** Text shown **
=====
United States District Court, Third Circuit

August 28, 2013


John G. Day, Esq., Lauren E. Maguire, Esq., Andrew C. Mayo, Esq., ASHBY & GEDDES, Wilmington, DE.

Blair M. Jacobs, Esq., Christina A. Ondrick, Esq., Rose S. Whelan, Esq., McDERMOTT WILL & EMERY LLP, Washington, DC.

Terrence P. McMahon, Esq., McDERMOTT WILL & EMERY LLP, Menlo Park, CA.

Leigh J. Martinson, Esq., McDERMOTT WILL & EMERY LLP, Boston, MA. Attorneys for Plaintiffs Fairchild Semiconductor Corporation, and System General Corporation.

William J. Marsden, Jr., Esq., Joseph B. Warden, Esq., FISH & RICHARDSON, P.C., Wilmington, DE.

Frank E. Scherkenbach, Esq., FISH & RICHARDSON, P.C., Boston, MA.

Howard G. Pollack, Esq., Michael R. Hatley, Esq., Enrique Duarte, Esq., FISH & RICHARDSON, P.C., Redwood City, CA. Attorneys for Defendant Power Integrations, Inc.


LEONARD P. STARK, District Judge.

Plaintiffs Fairchild Semiconductor Corporation and System General Corporation (collectively, "Plaintiffs" or "Fairchild") filed this patent infringement action against Defendant Power Integrations, Inc. ("Defendant" or "Power") on May 1, 2012, asserting three U.S. Patents: (1) U.S. Pat. No. 7, 259, 972 ("the '972 patent"); (2) U.S. Pat. No. 7, 525, 259 ("the '259 patent"); and (3) U.S. Pat. No. 7, 286, 123 ("the '123 patent"). On June 21, 2012, Power counterclaimed for infringement of five U.S. Patents: (1) U.S. Pat. No. 6, 229, 366 ("the '366 patent"); (2) U.S. Pat. No. 7, 995, 359 ("the '359 patent"); (3) U.S. Pat. No. 7, 952, 895 ("the '895 patent"); (4) U.S. Pat. No. 7, 876, 587 ("the '587 patent"); and (5) U.S. Pat. No. 8, 115, 457 ("the '457 patent"). The '972, '259, '366, '359, '895, ' 587, and '457 patents relate to aspects of switching power supply regulators. The '123 patent relates to driver circuits for light emitting diodes.

Presently before the Court is the issue of claim construction of various disputed terms of the eight patents-in-suit. The parties completed claim construction briefing on May 24, 2013. (D.I. 59, 60, 69, 72) The Court conducted a Markman hearing on July 15, 2013. ( See D.I. 86) (hereinafter "Tr.")


"It is a bedrock principle of patent law that the claims of a patent define the invention to which the patentee is entitled the right to exclude." Phillips v. A WH Corp., 415 F.3d 1303, 1312 (Fed. Cir. 2005) (internal quotation marks omitted). Construing the claims of a patent presents a question of law. See Markman v. Westview Instruments, Inc., 52 F.3d 967, 977-78 (Fed. Cir. 1995), aff'd, 517 U.S. 370 , 388-90 (1996). "[T]here is no magic formula or catechism for conducting claim construction." Phillips, 415 F.3d at 1324. Instead, the court is free to attach the appropriate weight to appropriate sources "in light of the statutes and policies that inform patent law." Id.
=====
** What you are asked to do **
Using the court opinion above, answer these:
(a) On what date did the plaintiffs file the patent infringement action?
(b) To what does the '123 patent relate?
(c) On what date did the Court conduct a Markman hearing?
The data has no role in this exercise.

** Extracted entries **
=====
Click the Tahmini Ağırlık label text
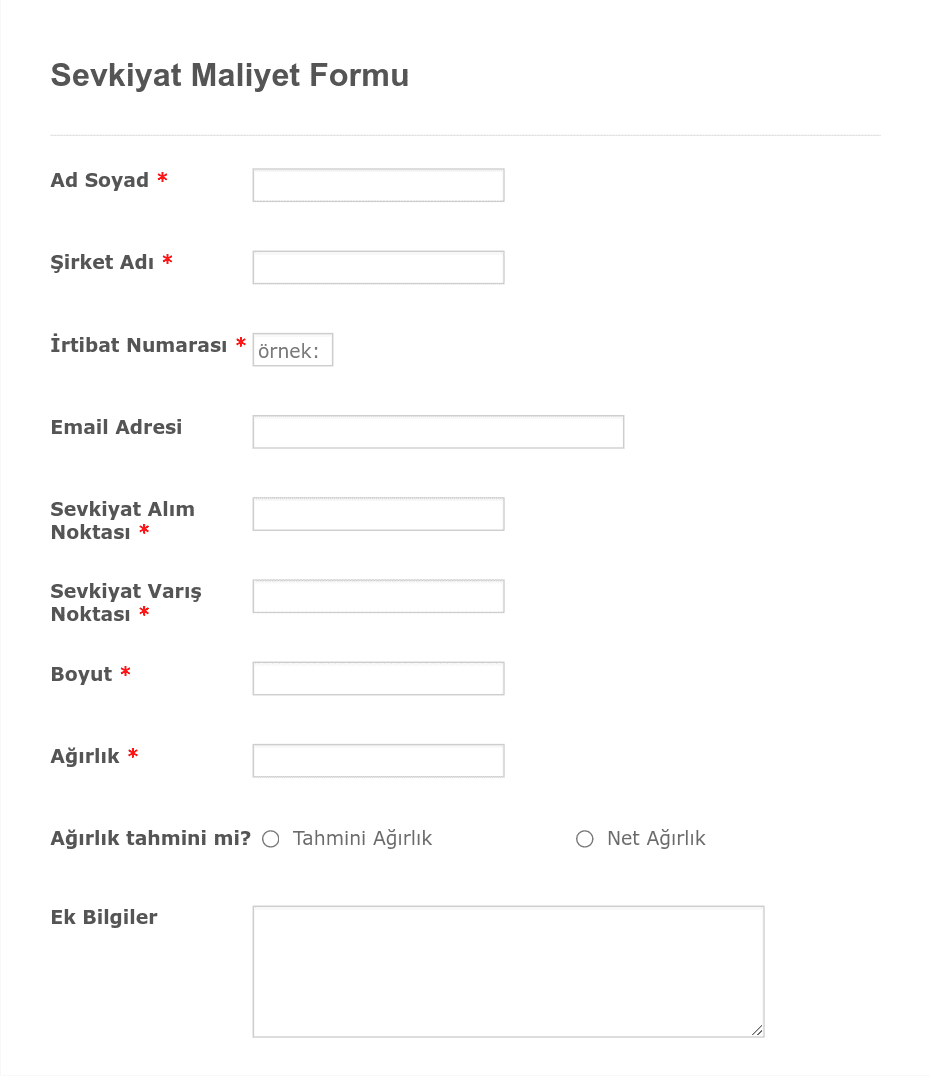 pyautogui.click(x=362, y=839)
=====
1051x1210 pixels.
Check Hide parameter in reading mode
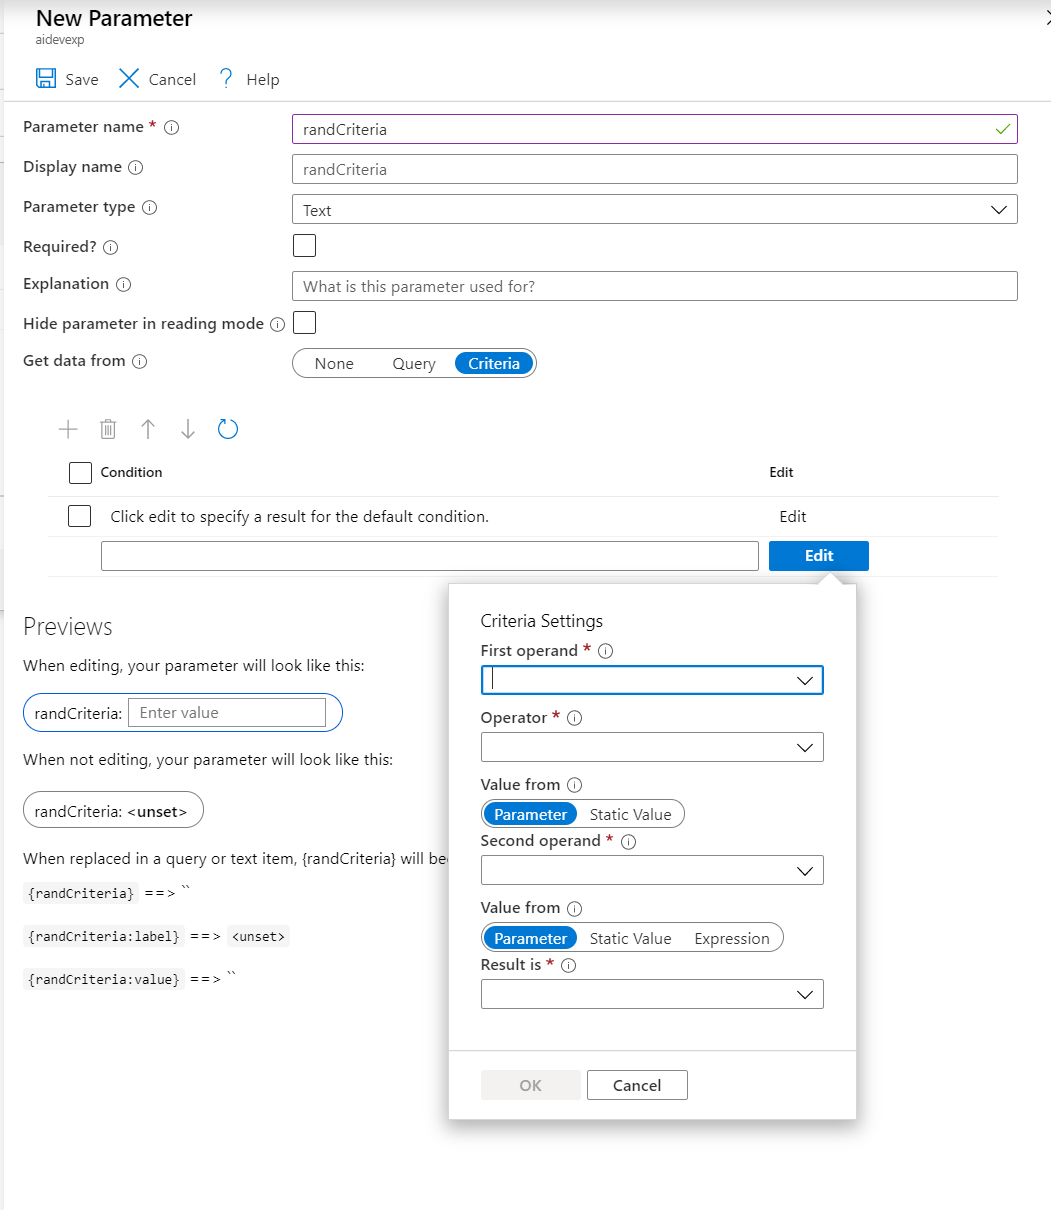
=====
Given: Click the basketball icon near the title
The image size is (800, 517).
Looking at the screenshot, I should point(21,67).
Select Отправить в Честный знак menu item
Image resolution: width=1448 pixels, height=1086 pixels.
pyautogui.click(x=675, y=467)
=====
** Task answer **
(a) May 1, 2012
(b) Driver circuits for light emitting diodes
(c) July 15, 2013